Fotoğraf: Cambridge Üniversitesi Leverhulme Centre for Human Evolutionary Studies.
- Önceden savaşın yerleşik hayat, tarım ve politik sistemler oluşunca ortaya çıktığı düşünülürken Cambridge Üniversitesi tarafından yürütülen araştırmalarda Kenya’da Nataruk’taki 10 bin 500 ile 9 bin 500 yıl önceye ait buluntular, gruplar arası çatışmaların avcı-toplayıcılar arasında da gerçekleştiğini gösterdi. Şiddet kaynaklı doku bozulmaları gözlenen 27 kişiye ait iskelet parçalarının 8 tanesinin kadın, altısının çocuklara ait olduğu düşünülüyor. Doku bozulmalarının sivri uçlu silahlar, kör uçlu sopalar ve taş bıçaklarla gerçekleştiği; içlerinden birinin hamile bir kadına ait olduğu; saldırı uzak (sivri oklar) ve yakın mesafe silah (sopa, taş bıçak) kullanılarak gerçekleştirildiği için, önceden tasarlanıp planlanarak gerçekleştirildiği düşünülüyor. Nataruk bulgularındaki bir başka ilginç husus ise burada ele geçen çanak çömleğin yiyecek depolama amaçlı kullanıldığı ihtimali.

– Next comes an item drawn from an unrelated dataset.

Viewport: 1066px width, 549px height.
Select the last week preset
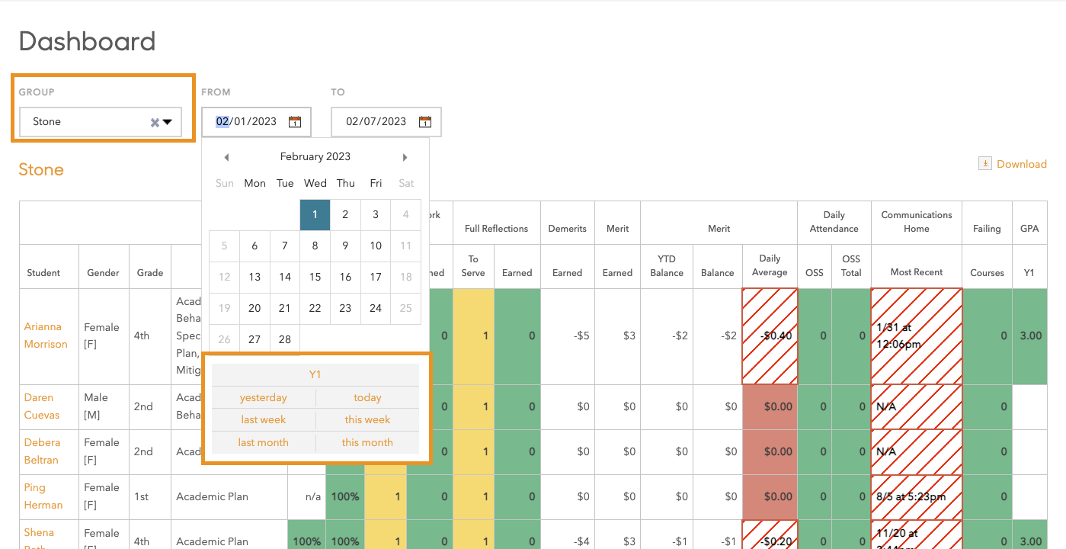264,419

2016 yılında Uşak’ta bulunan Orta Paleolitik Dönem’e ait taş aletler.
Avcılık ve toplayıcılık çağı olan Paleolitik Çağ’da (MÖ 600000-10000) alet olarak taştan tek ya da iki taraflı el baltası, uzun yaprak biçiminde bıçaklar, kemikten mızrak uçları kullanılmış.
Fotoğraf: Arkeoloji Haberleri – arkeolojihaber.net
- Neolitik Dönem öncesi ve erken neolitikte şiddete dayalı yağma ekonomisi, büyük katliamların izlerini bıraktı.
- 1996 yılında Kuzeydoğu Almanya’da, Baltık Denizi yakınlarında, Tollense Nehri havzasında yaklaşık MÖ 1250 yılına tarihlenen 20-40 yaşları arasında 130 kişinin kemikleri ayrıştırıldı. Alanın tamamının kazılması halinde bu savaş kurbanlarının sayısının 750 kişiye ulaşabileceği tahmin ediliyor.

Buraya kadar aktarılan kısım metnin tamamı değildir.